### Instruction:
Reproduce the rows from the line containing "Image resolution: width=639" through the end of the rows, replacing "screenshot" with "image" and leaving every other word unchanged. Omit the pictures.

═════ Listed entries

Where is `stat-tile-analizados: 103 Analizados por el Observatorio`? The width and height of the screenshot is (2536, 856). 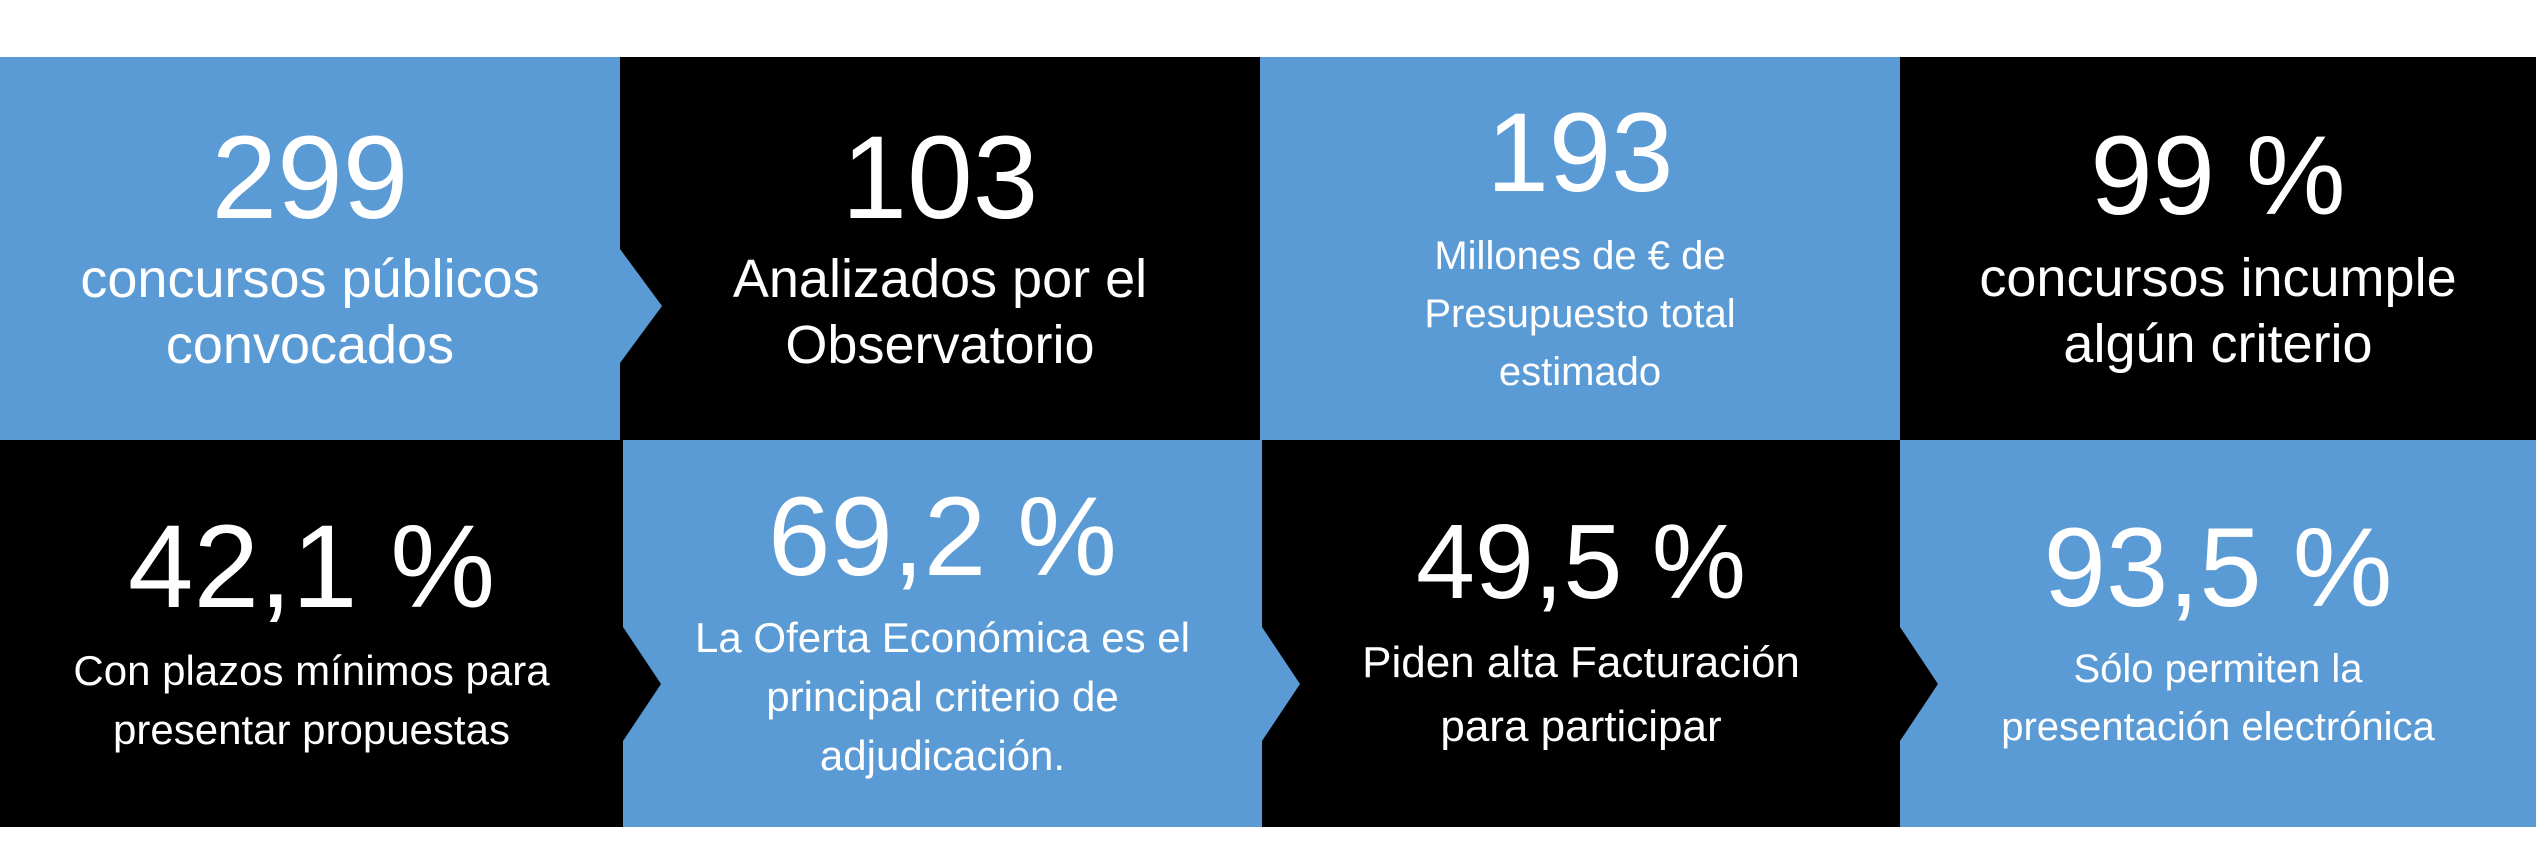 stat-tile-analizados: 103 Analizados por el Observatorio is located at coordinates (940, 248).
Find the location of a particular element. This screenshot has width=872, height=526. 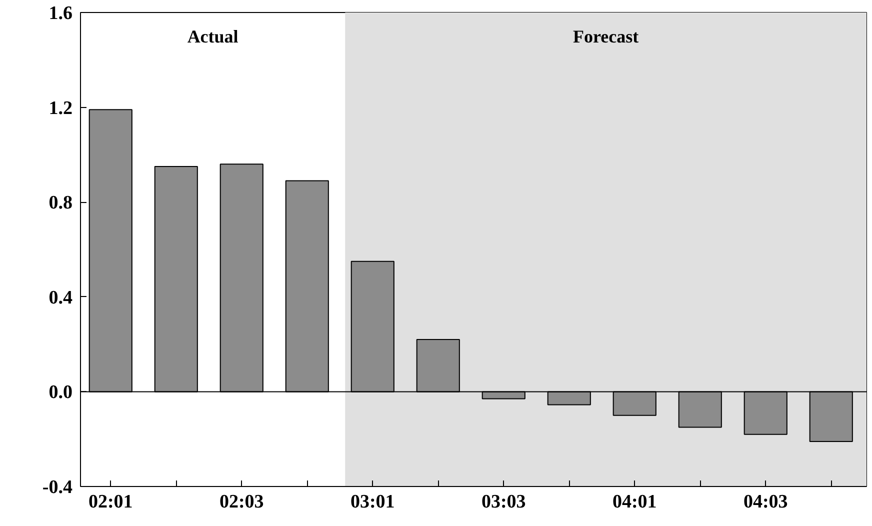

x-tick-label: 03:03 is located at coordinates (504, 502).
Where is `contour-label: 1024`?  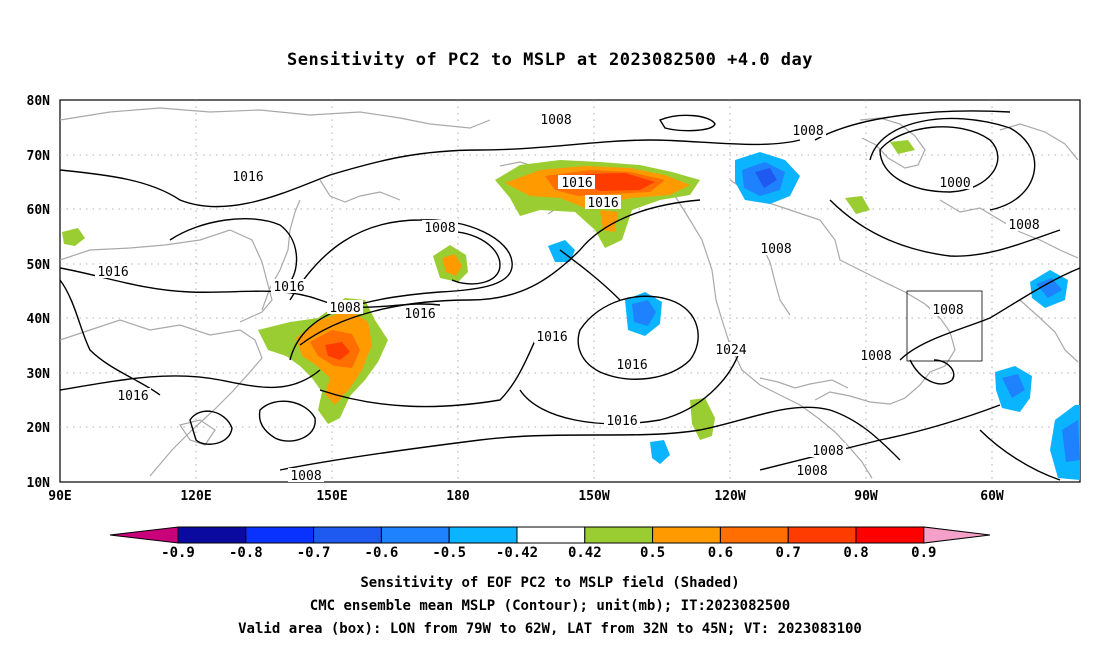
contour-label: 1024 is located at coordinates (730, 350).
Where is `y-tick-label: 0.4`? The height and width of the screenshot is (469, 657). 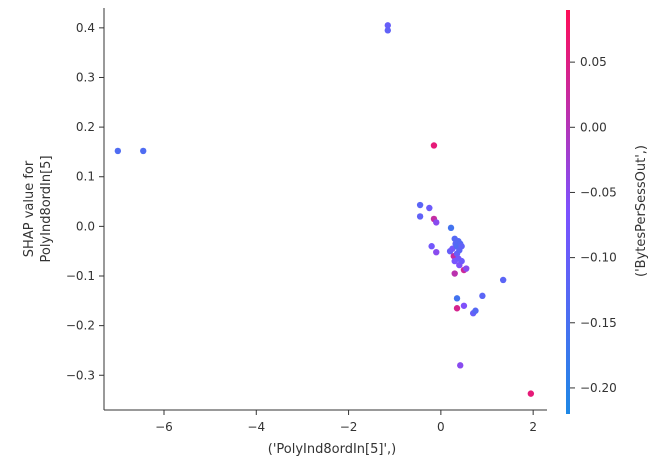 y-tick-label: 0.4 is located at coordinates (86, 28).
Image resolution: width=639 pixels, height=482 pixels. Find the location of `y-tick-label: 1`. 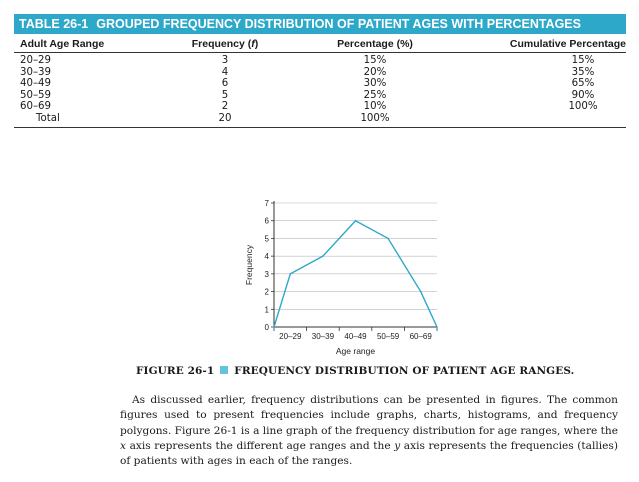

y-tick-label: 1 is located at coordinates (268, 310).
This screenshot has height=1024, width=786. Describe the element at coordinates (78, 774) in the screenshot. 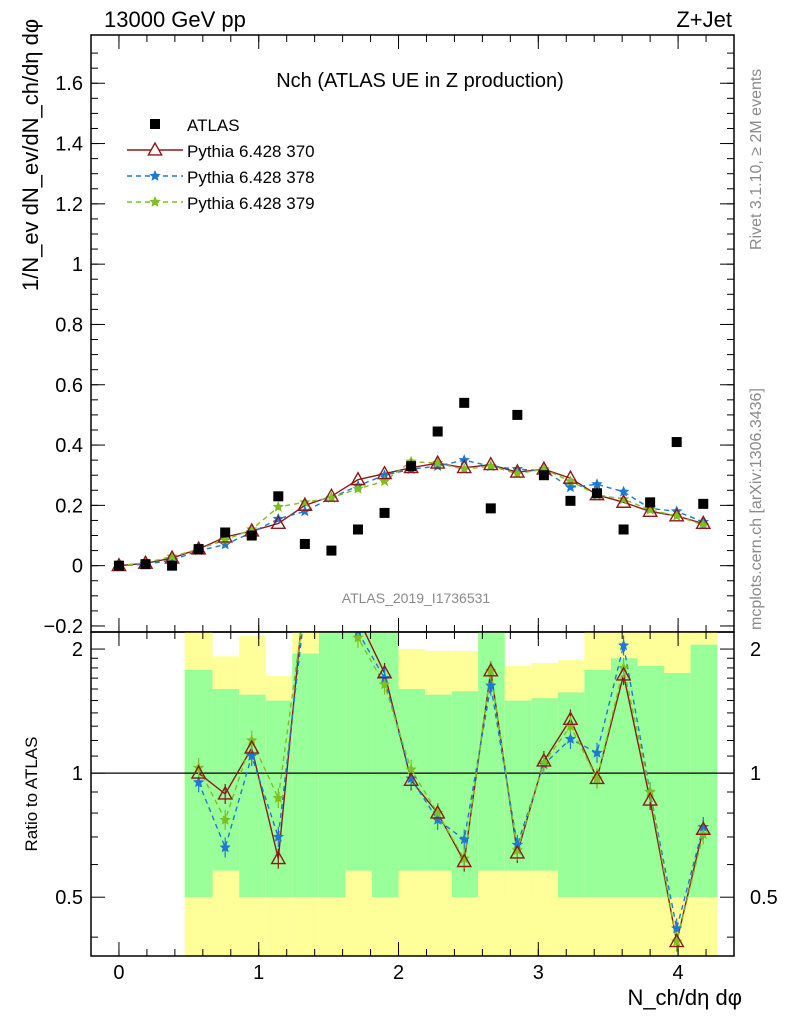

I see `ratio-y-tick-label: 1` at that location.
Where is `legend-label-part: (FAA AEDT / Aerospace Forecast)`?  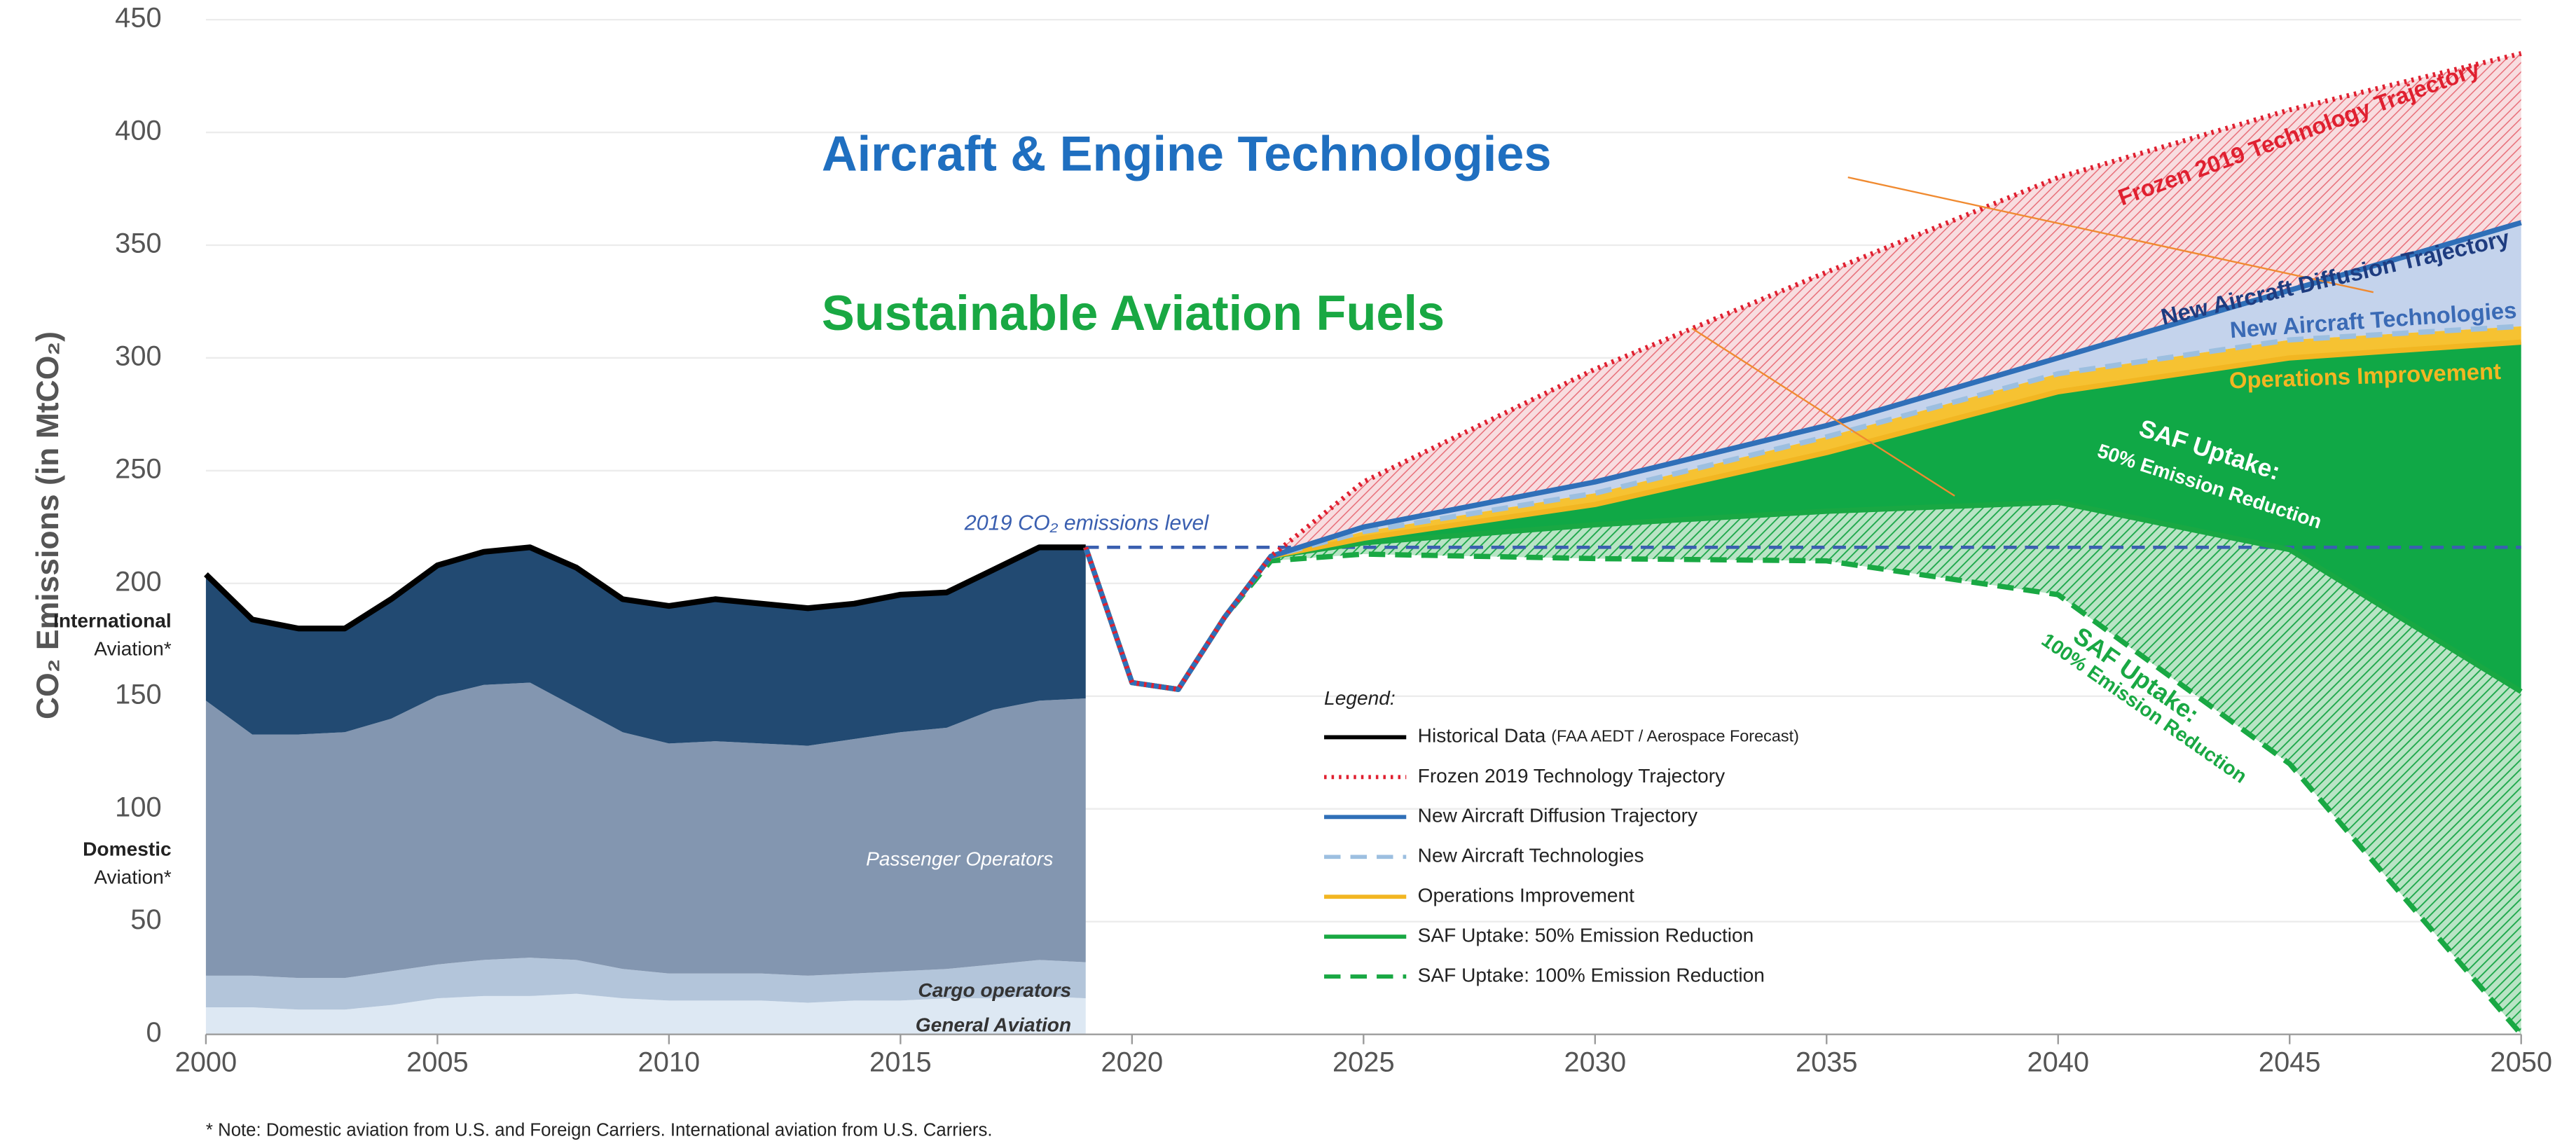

══════════

### Output:
Image resolution: width=639 pixels, height=482 pixels. Find the location of `y-tick-label: 1`. 

y-tick-label: 1 is located at coordinates (268, 310).
This image has height=1024, width=786. Describe the element at coordinates (78, 774) in the image. 

I see `ratio-y-tick-label: 1` at that location.
Where is `legend-label-part: (FAA AEDT / Aerospace Forecast)`?  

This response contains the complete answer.